You’re left wanting more, but not in the way that is satisfying.
Black Mountain Side is a solid watch, but it could have resonated deeper and benefited from
more exploration of its core mystery and a better reveal of its shadowy creature.
The Stuff You Care About:
Hot Chicks – No.
Nudity – No.
Gore – Minimal.
Drug use – No.
Bad Guys/Killers – The deer god.
Buy/Rent – Rent it.
Jack’s Back (Shout! Factory, 97 minutes, R, Blu-Ray): James Spader has been enjoying a wonderful
run on TV’s “The Black List,” and Shout! Factory smartly recognized an opportunity to re-introduce
longtime fans to one of his lesser-known roles in this obscure, largely forgotten 1988 serial killer
thriller. Spader is great playing twin brothers, one of whom is forced to hunt down the possible
spirit of Jack the Ripper. It’s not a Jack the Ripper cult classic on par with 1979’s “Time After Time,”

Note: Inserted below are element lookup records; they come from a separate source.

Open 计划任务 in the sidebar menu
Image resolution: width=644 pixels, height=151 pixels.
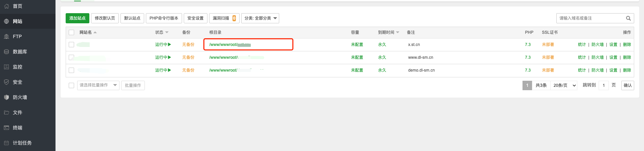coord(22,143)
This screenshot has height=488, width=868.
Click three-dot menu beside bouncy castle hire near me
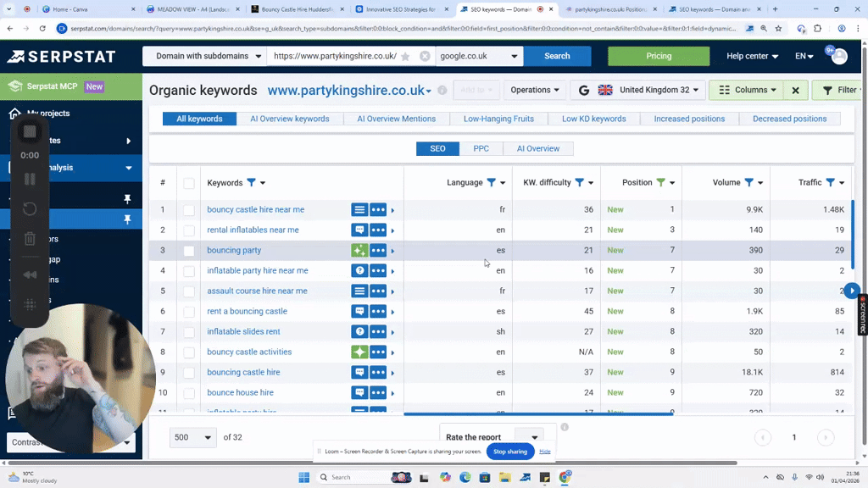pyautogui.click(x=377, y=209)
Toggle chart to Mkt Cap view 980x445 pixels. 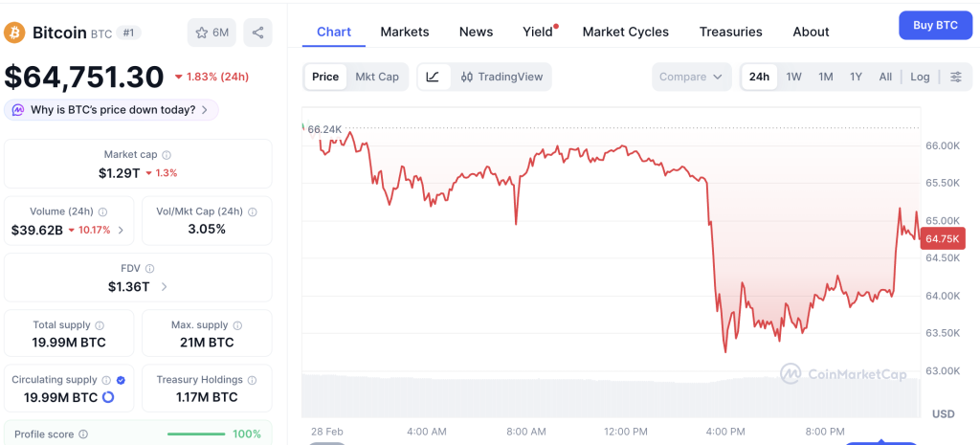[x=377, y=77]
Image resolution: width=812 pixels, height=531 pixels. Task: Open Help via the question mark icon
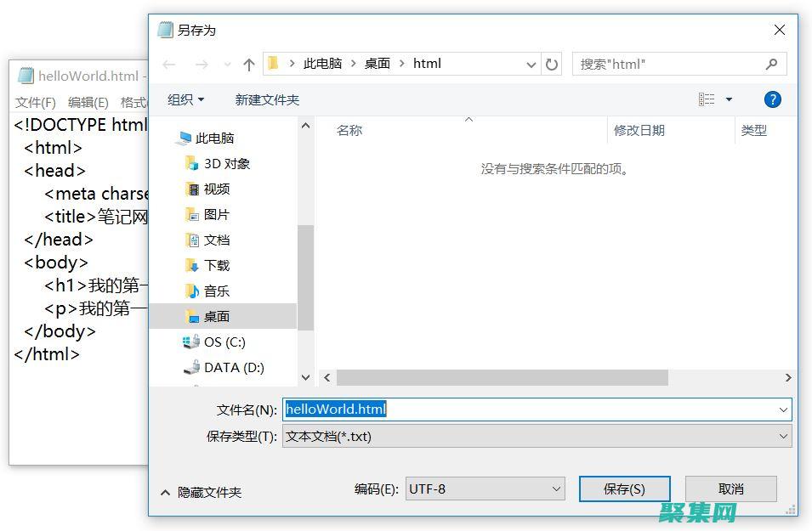coord(772,99)
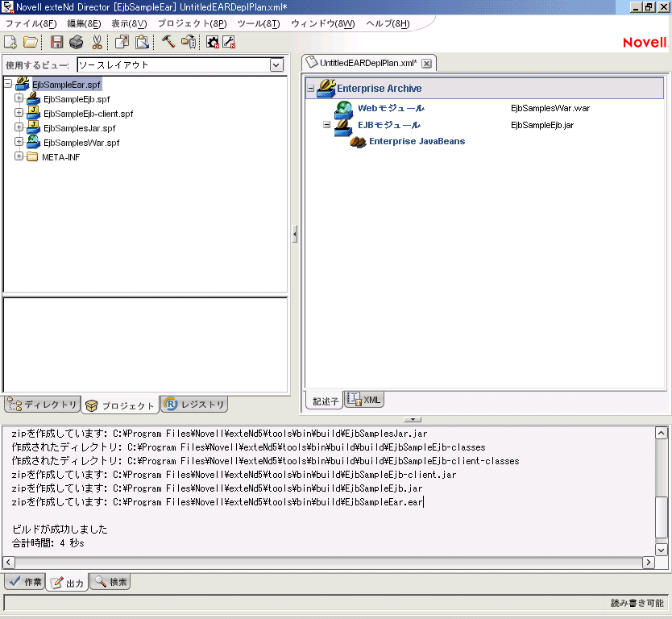The image size is (672, 619).
Task: Click the Print toolbar icon
Action: tap(77, 42)
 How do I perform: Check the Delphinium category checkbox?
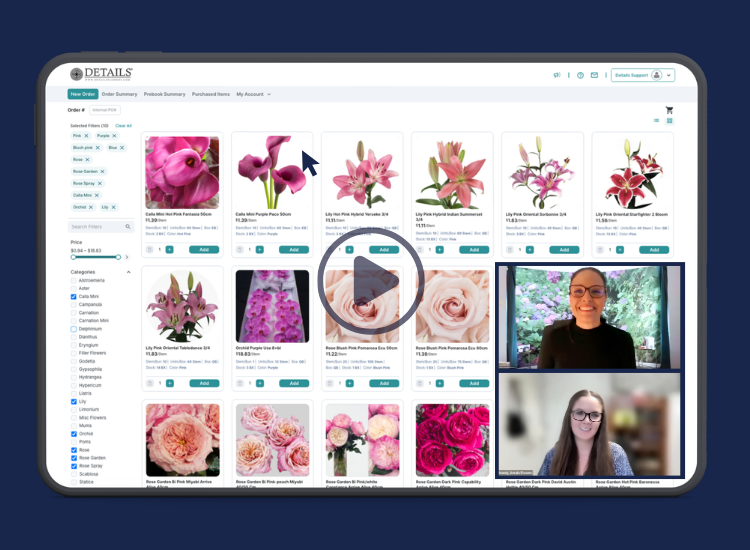click(74, 328)
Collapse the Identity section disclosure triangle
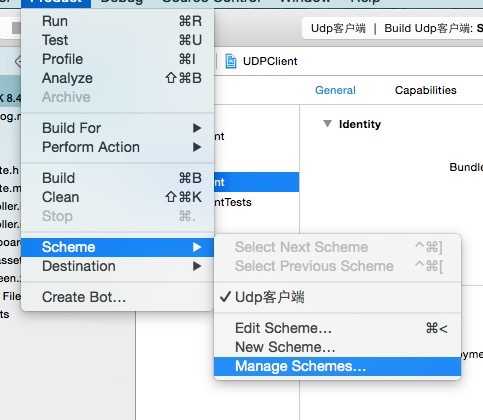The width and height of the screenshot is (483, 420). click(x=327, y=124)
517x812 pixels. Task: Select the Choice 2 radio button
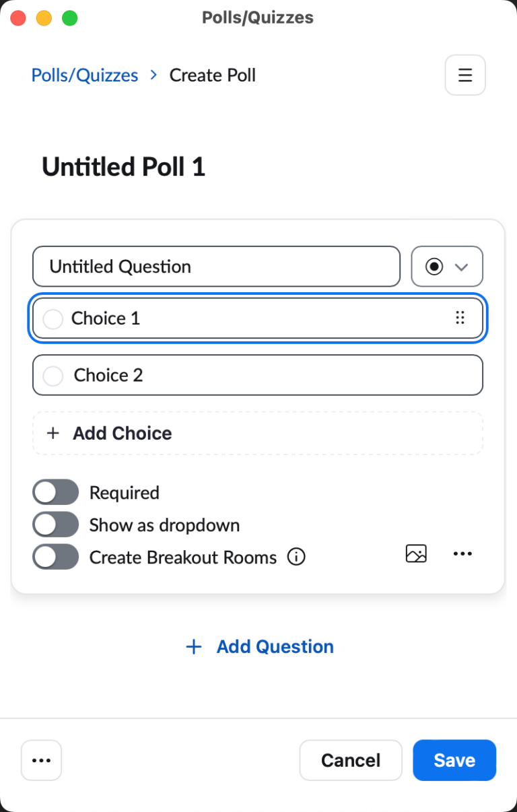53,375
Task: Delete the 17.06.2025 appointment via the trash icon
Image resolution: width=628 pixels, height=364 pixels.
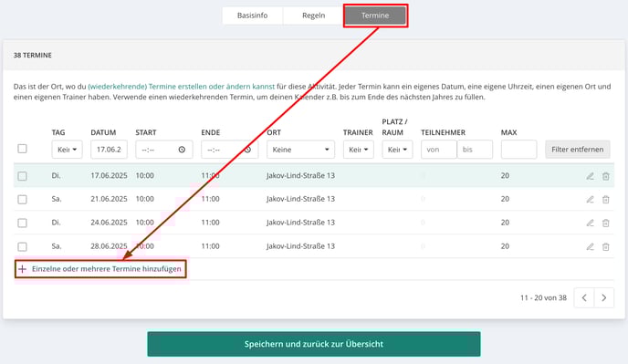Action: click(605, 176)
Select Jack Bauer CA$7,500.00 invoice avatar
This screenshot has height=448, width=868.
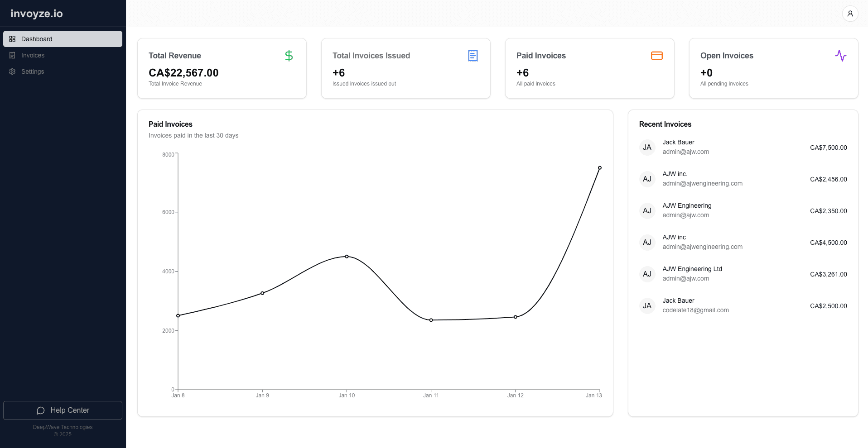[647, 148]
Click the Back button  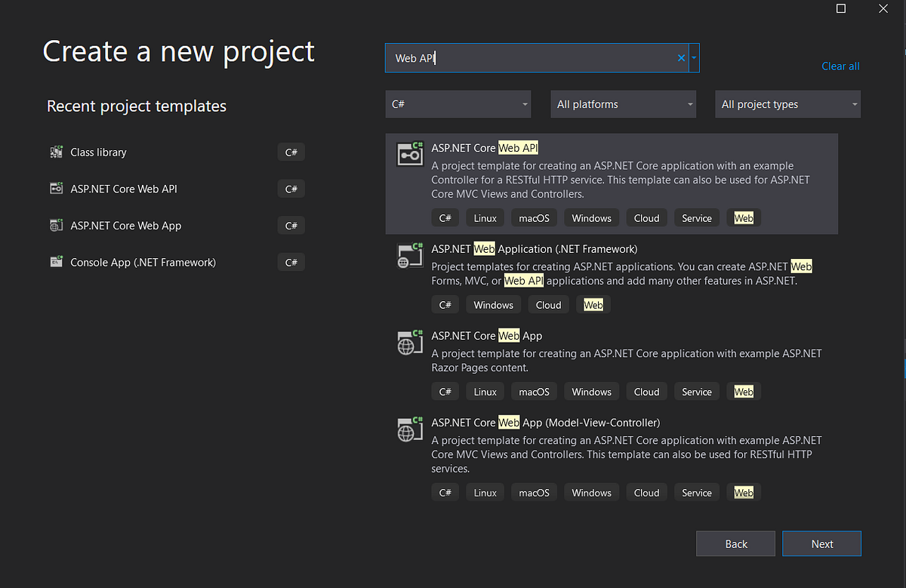point(735,543)
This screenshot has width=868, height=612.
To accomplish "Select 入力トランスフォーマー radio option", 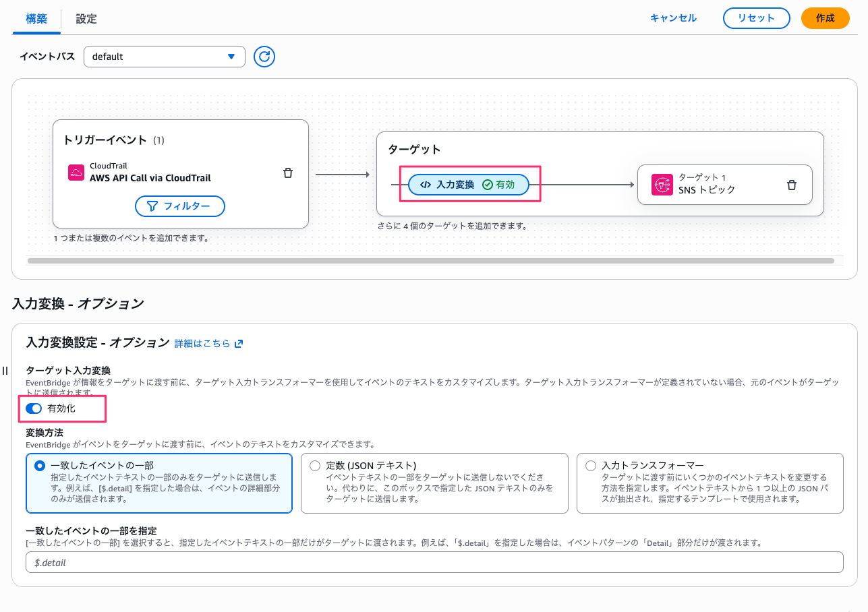I will point(591,465).
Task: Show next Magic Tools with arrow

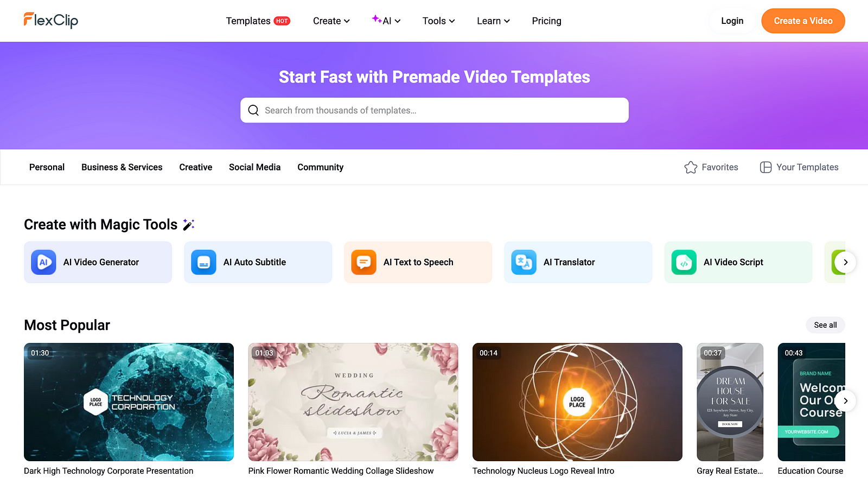Action: click(x=845, y=262)
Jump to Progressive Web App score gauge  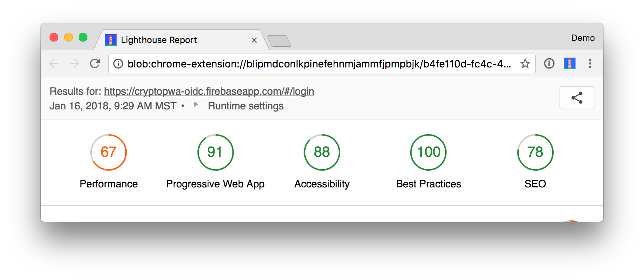coord(215,152)
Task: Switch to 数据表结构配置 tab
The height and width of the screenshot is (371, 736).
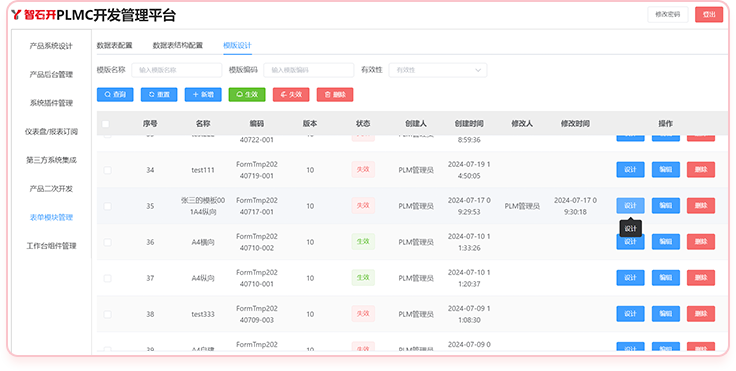Action: 178,46
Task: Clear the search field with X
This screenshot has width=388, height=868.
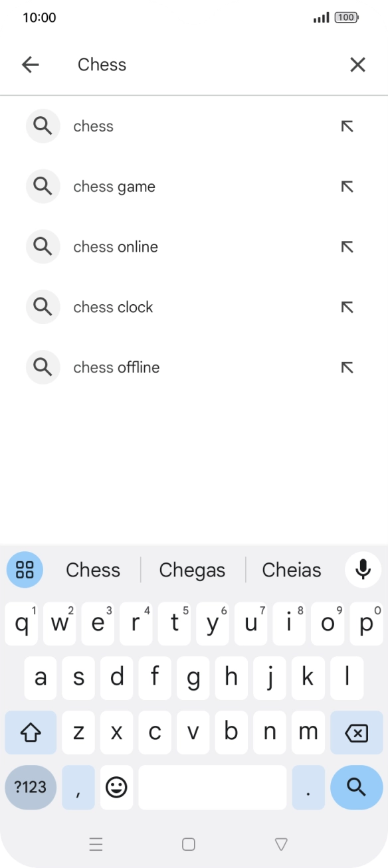Action: (357, 64)
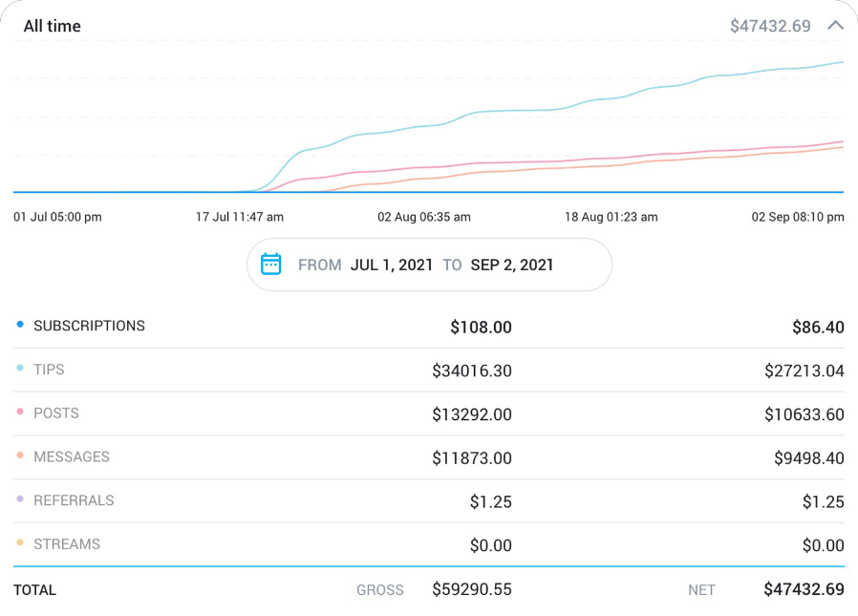Click the orange Messages legend dot
This screenshot has width=858, height=616.
click(x=20, y=457)
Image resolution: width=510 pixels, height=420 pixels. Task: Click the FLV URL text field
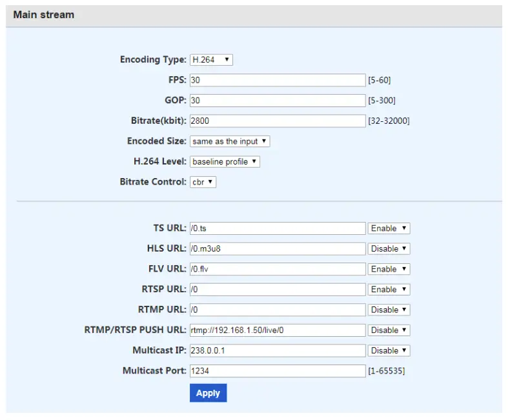[x=278, y=269]
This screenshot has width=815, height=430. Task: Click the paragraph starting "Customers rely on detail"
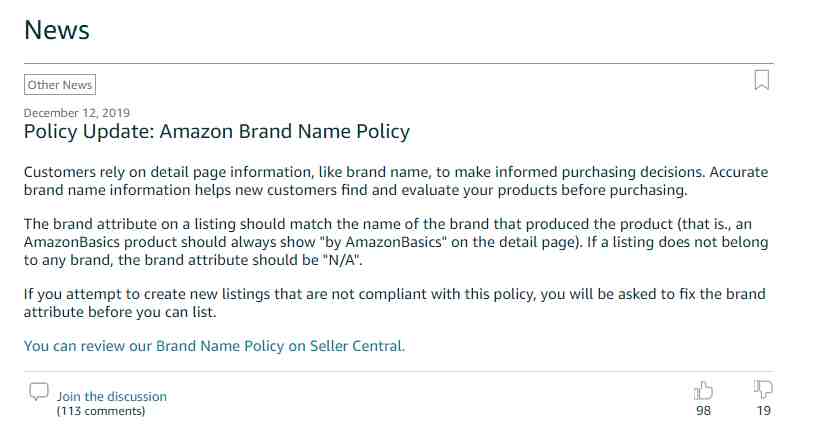click(396, 181)
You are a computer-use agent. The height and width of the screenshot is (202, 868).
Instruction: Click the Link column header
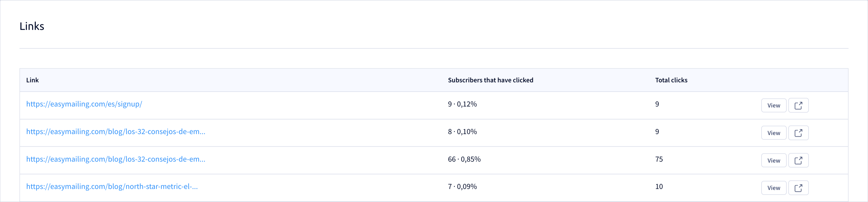(32, 80)
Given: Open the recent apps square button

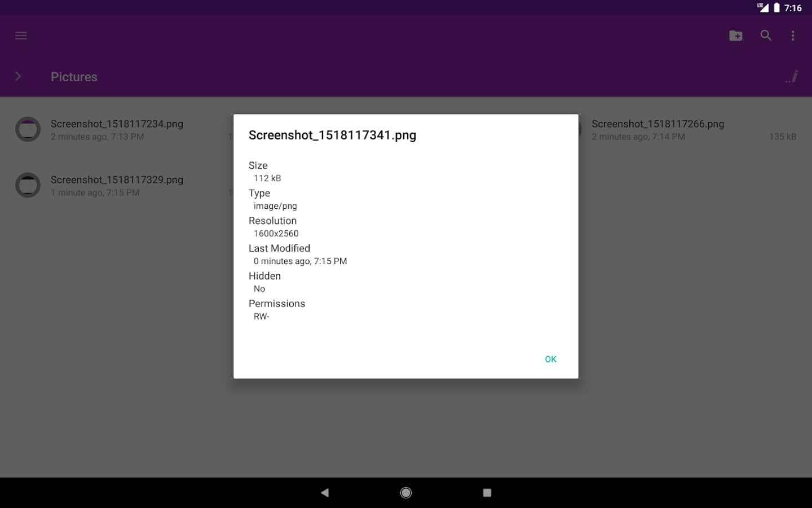Looking at the screenshot, I should (x=487, y=493).
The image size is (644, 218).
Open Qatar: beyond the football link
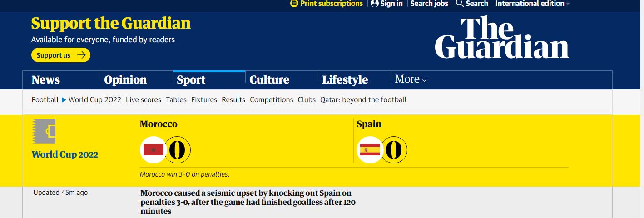[x=363, y=99]
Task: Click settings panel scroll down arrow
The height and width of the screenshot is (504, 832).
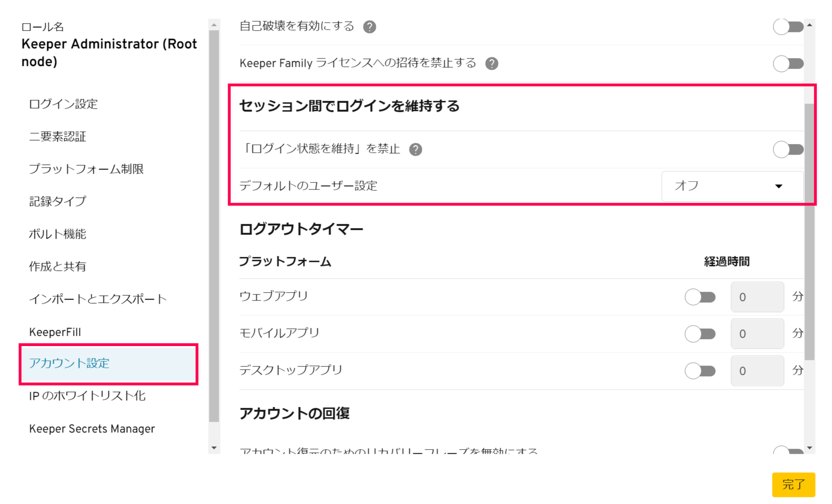Action: coord(809,448)
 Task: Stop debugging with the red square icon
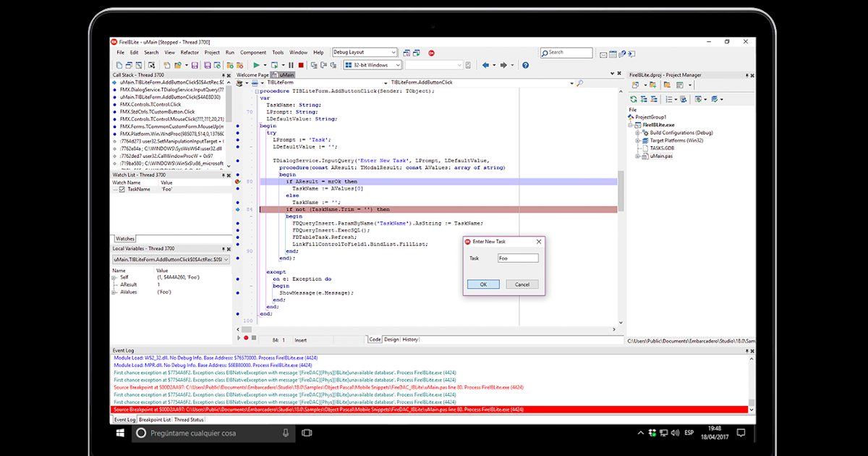tap(301, 64)
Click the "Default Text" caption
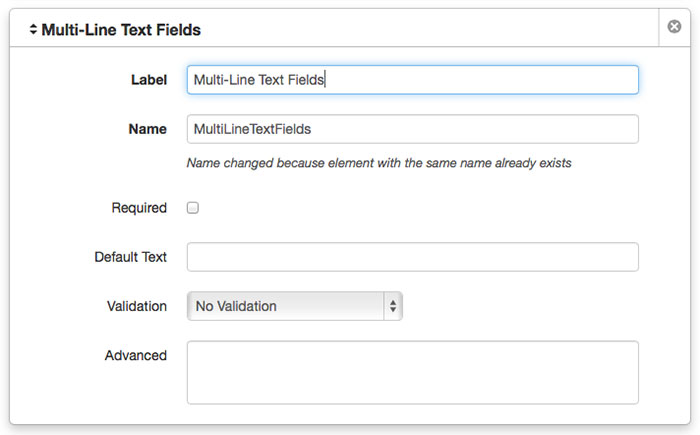This screenshot has height=435, width=700. (130, 257)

but it’s a fun, if dated, reminder of what made 1980s films so enjoyable.
Goosebumps (Sony, 103 minutes, PG, Blu-Ray): Speaking of Jack – Jack Black plays it (mostly)
straight in the unexpectedly solid big-screen adaptation of R.L. Stine’s classic “Goosebumps”
literary franchise. It’s heavy on the CGI, and most of the monsters are rendered just cartoonish
enough so as not to truly scare little kids, but a number of adult-friendly jokes land and the action
is consistent enough to keep younger and older viewers occupied throughout.